> KUTIPAN
Rabu, 18 Agustus 2021

 

Uni Afrika untuk Palestina atau Israel

AM Sidqi ;  Diplomat RI di Riyadh

KOMPAS, 16 Agustus 2021

 

 

                                                           

Sebuah ironi mengejutkan datang dari Afrika. Pada 22 Juli 2021, Israel mendapatkan status observer (pengamat) di Uni Afrika. Menlu Israel menyebut status observer di Uni Afrika ini merupakan hari kemenangan diplomasi Israel di Afrika. Ini sekaligus menyempurnakan slogan mantan PM Israel Netanyahu, ”Israel akan kembali ke Afrika, dan Afrika akan kembali ke Israel”.

 

Padahal pada KTT ke-34, Februari 2021, Uni Afrika (UA) menerbitkan deklarasi menyatakan dukungan atas perjuangan kemerdekaan Palestina. Bahkan ketika Israel menggempur Palestina pada Mei 2021, Ketua Komisi Afrika, Moussa Faki Mahamat dari Chad juga mengecam keras Israel dan menegaskan dukungan AU untuk kemerdekaan Palestina. Sebelumnya pada KTT ke-32 AU (2019), Presiden Palestina Mahmoud Abbas menyerukan kepada negara-negara Afrika untuk mendukung Palestina dan memboikot Israel. Namun kenyataan hari ini, AU justru menerima Israel dengan tangan terbuka.

 

Mengapa ironi ini bisa terjadi? Dan apa dampaknya terhadap Palestina?

 

Politik pengakuan dan aliansi pinggiran

 

Ketika Organisasi Persatuan Afrika (Organization of Africa Unity/OAU) bereinkarnasi menjadi Uni Afrika pada 2002, keinginan Israel menjadi observer diboikot oleh pemimpin Libya Moammar Khadafy. Berkebalikan dengan OAU yang memberikan status observer kepada Israel, UA justru bersimpati atas perjuangan kemerdekaan Palestina dan memberikan kursi observer sejak Palestina pada 2013. Bahkan sejalan dengan Organisasi Kerja Sama Islam (OKI), UA secara konsisten menyatakan keprihatinan atas penjajahan Israel terhadap tanah Palestina serta menyebut Israel melanggar hukum internasional dan penyebab konflik di kawasan.

> CATATAN
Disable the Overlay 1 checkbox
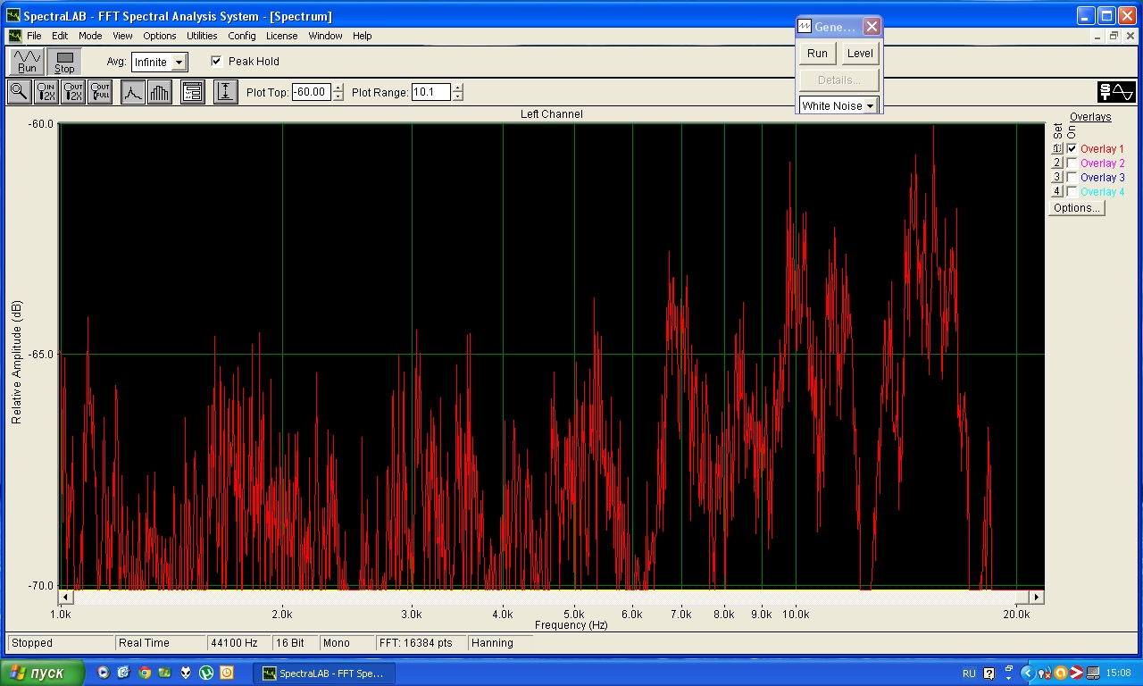(1072, 149)
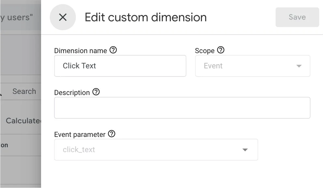This screenshot has height=188, width=323.
Task: Open the Event parameter help tooltip
Action: click(112, 134)
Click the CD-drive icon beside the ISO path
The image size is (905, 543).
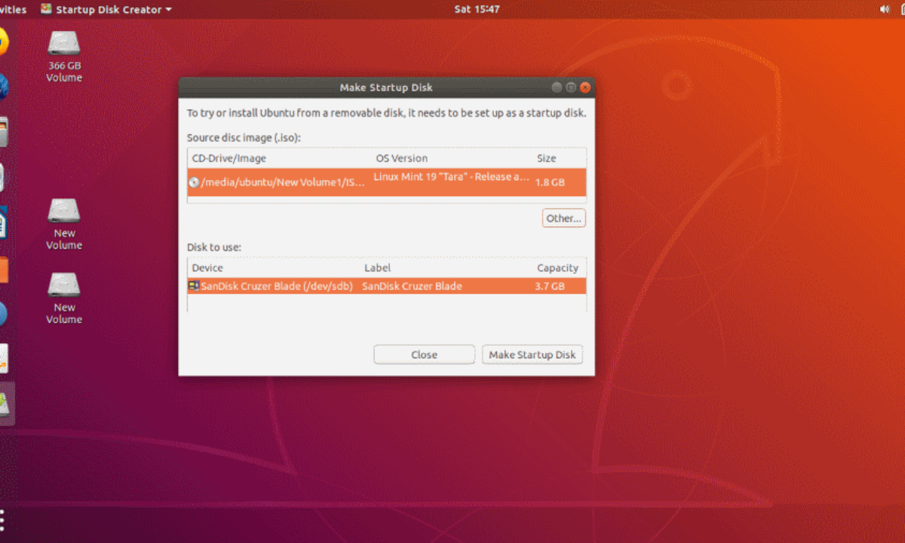point(194,182)
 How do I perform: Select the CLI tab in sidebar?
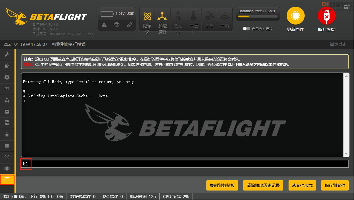pyautogui.click(x=7, y=179)
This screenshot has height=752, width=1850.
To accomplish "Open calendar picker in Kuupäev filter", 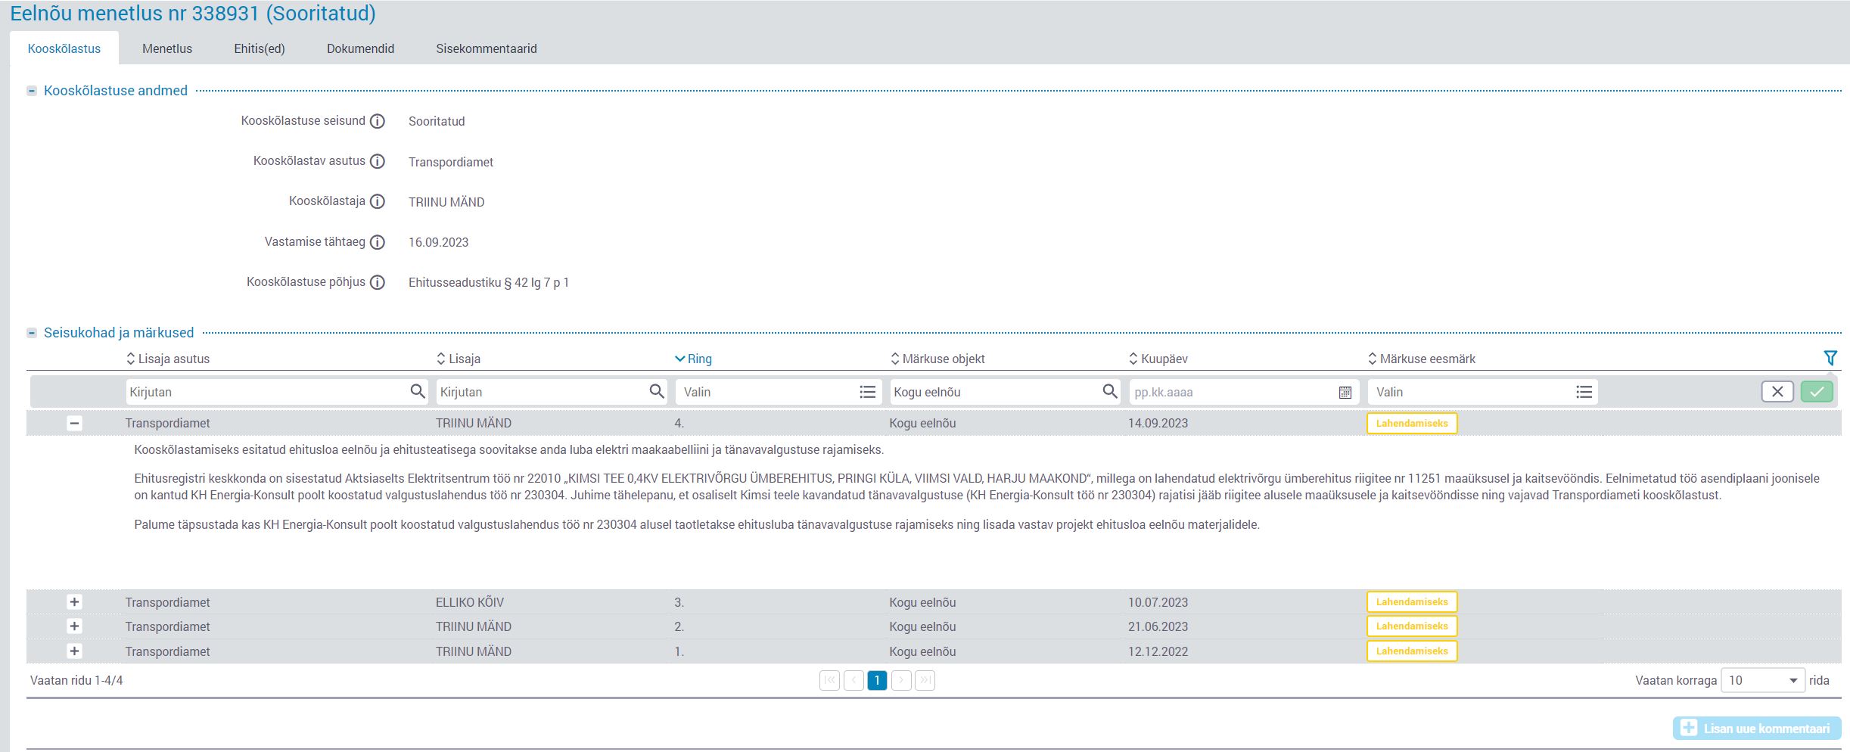I will tap(1345, 392).
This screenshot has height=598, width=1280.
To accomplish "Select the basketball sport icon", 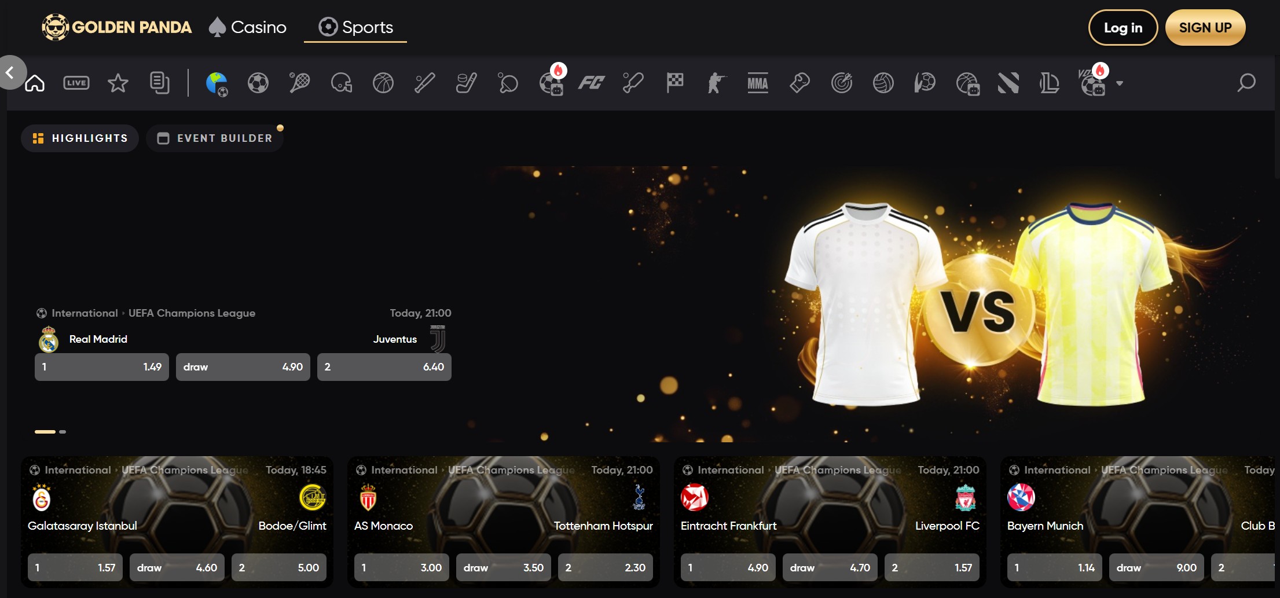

> TUGAS
Tuliskan lanjutan kutipan tentang Uni Afrika dan Israel, dimulai setelah kalimat terakhirnya. Catatan di atas tidak diperlukan.

> JAWABAN
 

Jika kita lihat lebih jauh, upaya Israel di Afrika bukan seumur jagung. Afrika telah menjadi prioritas kebijakan luar negeri bahkan sejak Israel dibentuk. Tidak terbantahkan lagi, Israel memiliki kepentingan geostrategis yang sangat besar di Kawasan Tanduk Afrika karena kedekatannya dengan pintu masuk menuju Israel di Laut Merah. Israel juga memiliki kepentingan ekonomi di Benua Afrika sebagai pasar negara berkembang dan sumber bahan baku bagi industri Israel.

 

Namun yang tak kalah penting, politik pengakuan menjadi tujuan utama Israel di Afrika. Sistem voting pada hampir semua organisasi internasional menghargai satu negara untuk satu suara. Dengan demikian, adalah pilihan kebijakan yang sangat rasional bagi Israel, mengupayakan panen dukungan (vote) dari negara-negara Afrika dibandingkan negara tetangga Arab yang memusuhi.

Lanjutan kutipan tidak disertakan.